Extinct genus of cartilaginous fishes

Planohybodus (from Latin planus, "flat", and "Hybodus") is an extinct genus of hybodont, known from the Middle Jurassic-Early Cretaceous (Bathonian-Barremian) of Europe (including Great Britain, France, Spain, Switzerland, Poland, and possibly Denmark) and the Indian subcontinent. Fossils have been found in marine as well as freshwater environments. The genus contains 3 confirmed species, two of which were originally assigned to the genus Hybodus. Possible records have been reported from the Late Jurassic of Mexico, the Early Cretaceous of Brazil (Planohybodus marki) and the Late Cretaceous (Santonian) of North America, but these are unconfirmed. Planohybodus peterboroughensis is suggested to have reached lengths of 2-3 m.
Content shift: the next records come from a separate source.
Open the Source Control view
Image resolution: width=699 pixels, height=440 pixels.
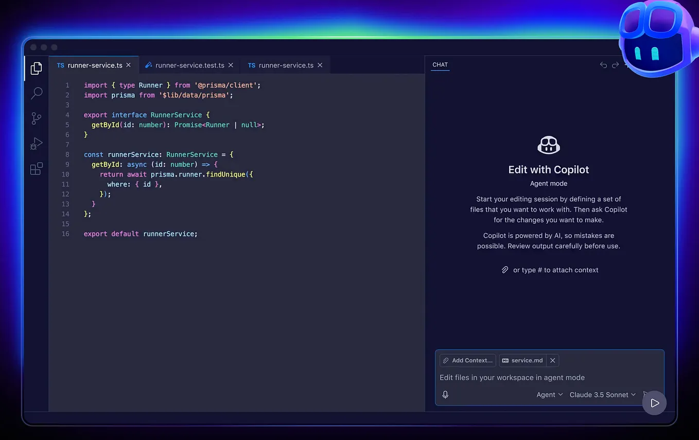click(36, 118)
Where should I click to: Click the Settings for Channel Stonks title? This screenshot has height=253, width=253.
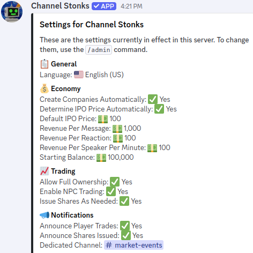[92, 25]
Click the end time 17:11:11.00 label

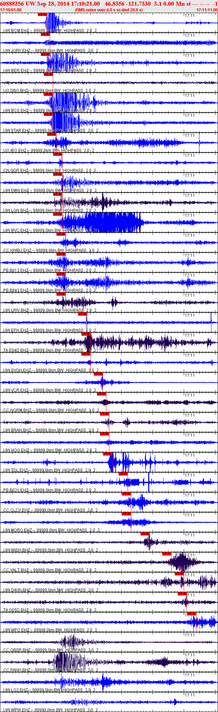[207, 10]
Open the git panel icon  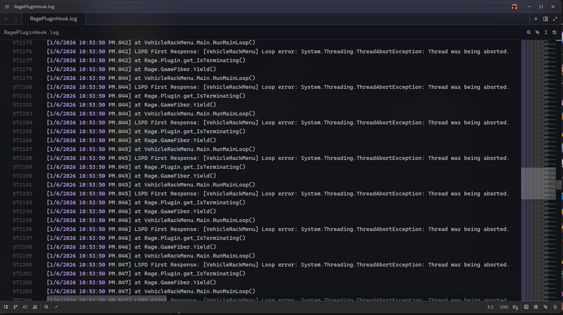pos(16,307)
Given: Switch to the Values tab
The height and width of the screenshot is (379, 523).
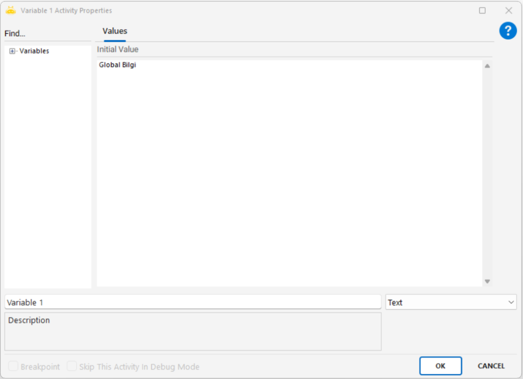Looking at the screenshot, I should (115, 31).
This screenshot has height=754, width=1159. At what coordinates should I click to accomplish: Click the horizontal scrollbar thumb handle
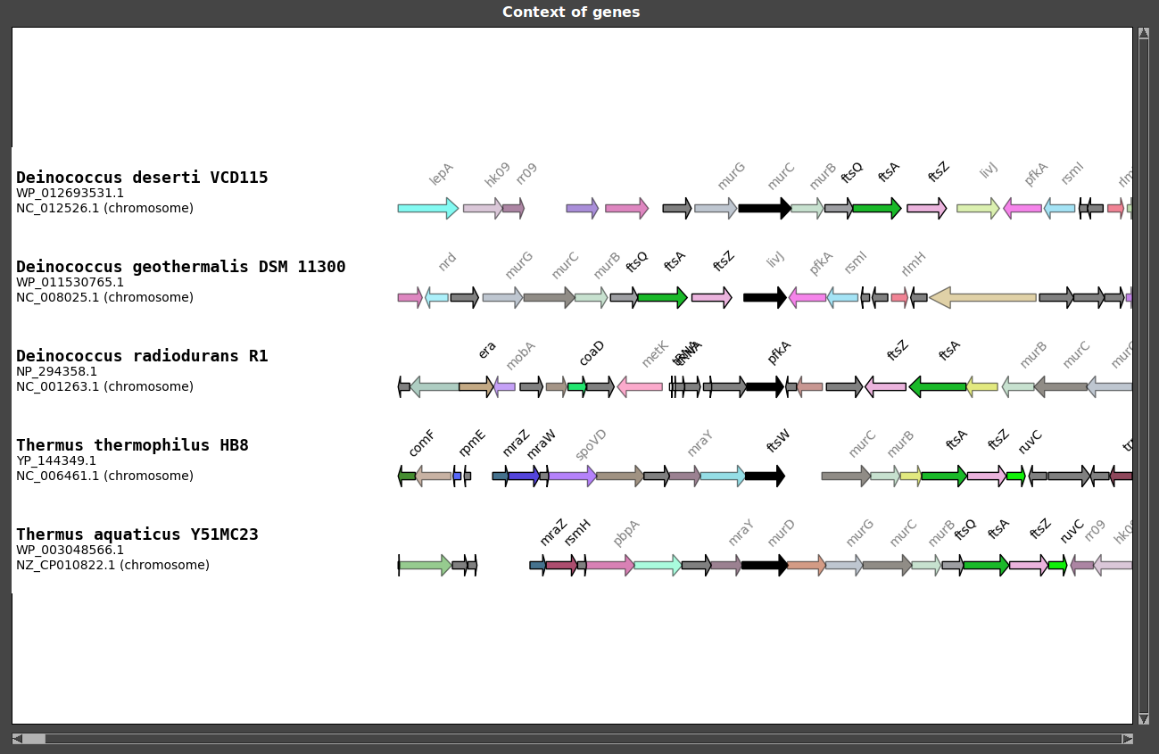(34, 739)
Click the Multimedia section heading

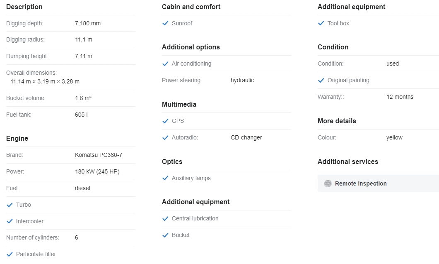[179, 104]
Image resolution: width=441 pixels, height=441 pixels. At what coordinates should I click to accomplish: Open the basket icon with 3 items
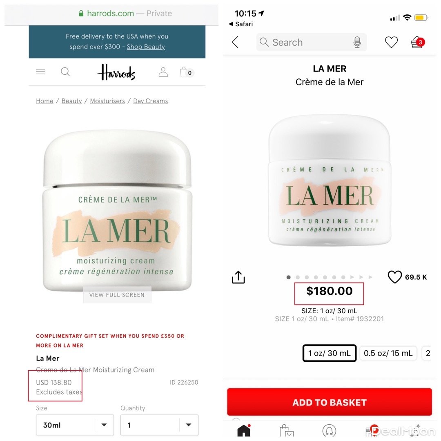[x=418, y=42]
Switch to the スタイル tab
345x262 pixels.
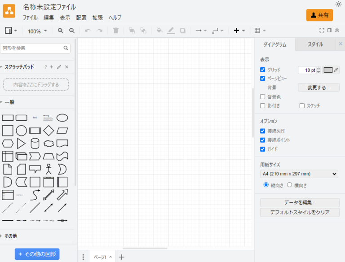[x=315, y=44]
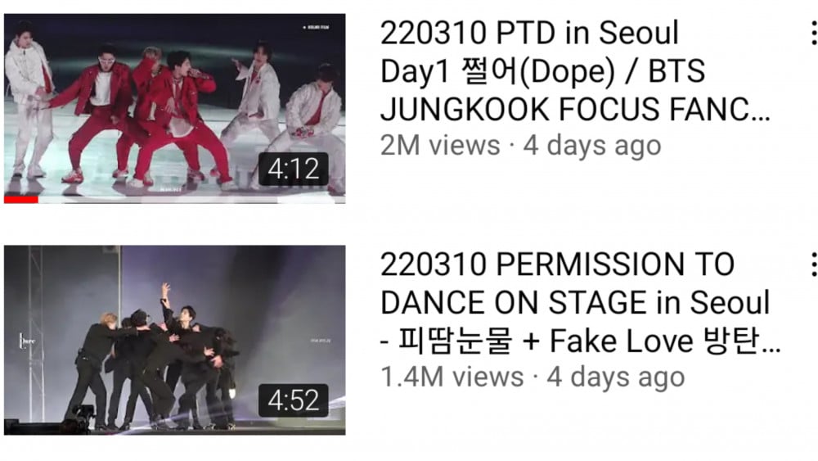Viewport: 818px width, 461px height.
Task: Click the '피땀눈물 + Fake Love' title line
Action: [x=580, y=341]
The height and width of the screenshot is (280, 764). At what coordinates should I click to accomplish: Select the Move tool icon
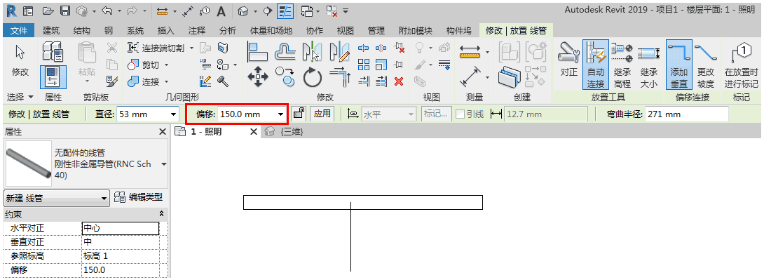tap(258, 76)
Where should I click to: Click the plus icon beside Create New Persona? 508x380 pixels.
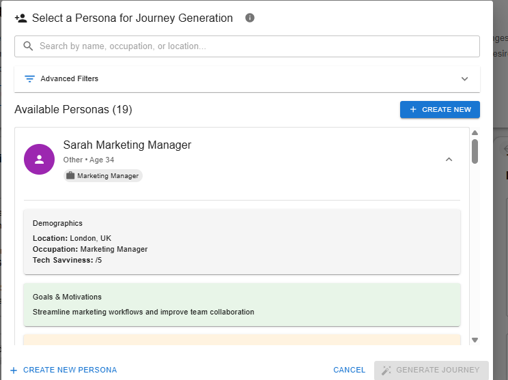coord(14,370)
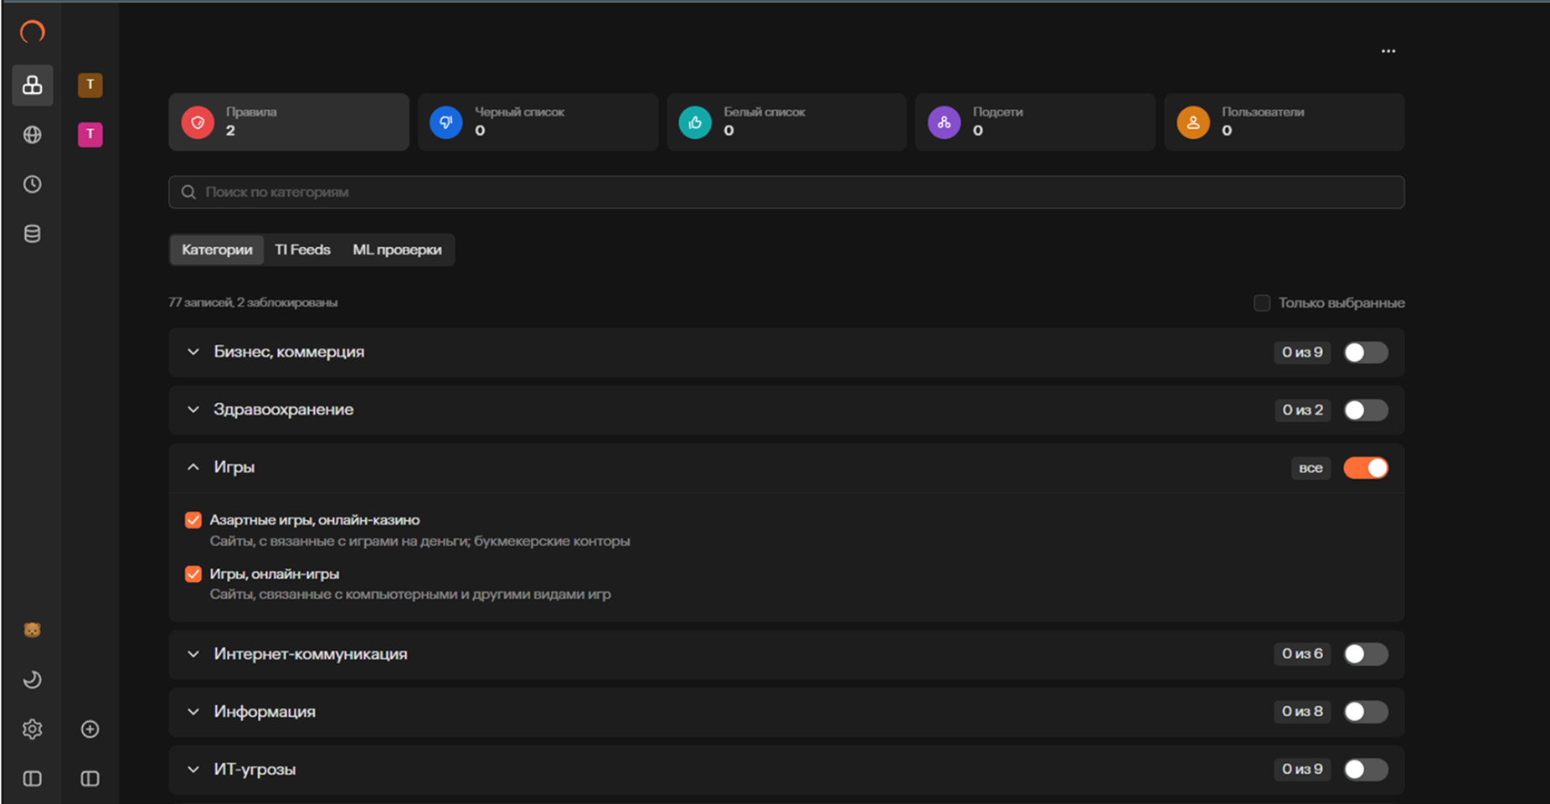Expand the Здравоохранение category

[193, 410]
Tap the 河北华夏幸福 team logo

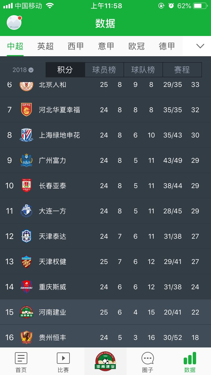coord(26,110)
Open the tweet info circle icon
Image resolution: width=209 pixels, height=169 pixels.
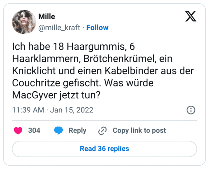pyautogui.click(x=191, y=110)
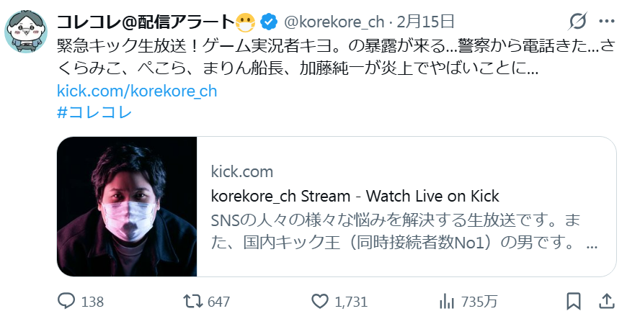Click the blue verified badge

pos(269,22)
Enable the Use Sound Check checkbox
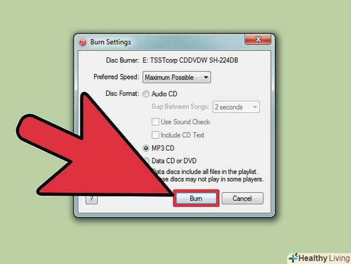Screen dimensions: 351x264 [155, 122]
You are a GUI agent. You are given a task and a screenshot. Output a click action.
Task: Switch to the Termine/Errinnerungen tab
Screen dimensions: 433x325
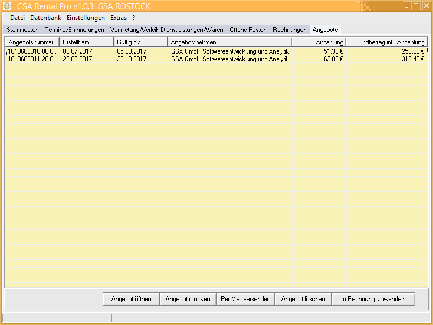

A specimen of the ammonite genus Orthaspidoceras from the Late Jurassic of France has been found with an embedded tooth of Planohybodus, suggesting that while the teeth of Planohybodus were adapted to tearing soft bodied prey, it would attack hard-shelled prey at least on occasion.

== Species ==
After Stumpf, Meng, and Kriwet, (2022):

- Planohybodus peterboroughensis (Rees and Underwood, 2008) England, Middle-Late Jurassic (Callovian-Oxfordian)
- Planohybodus grossiconus (Agassiz, 1843) England, Scotland, France, Russia, Middle Jurassic (Bathonian)
- Planohybodus ensis (Woodward, 1916) England, Spain, Early Cretaceous (Berriasian-Barremian)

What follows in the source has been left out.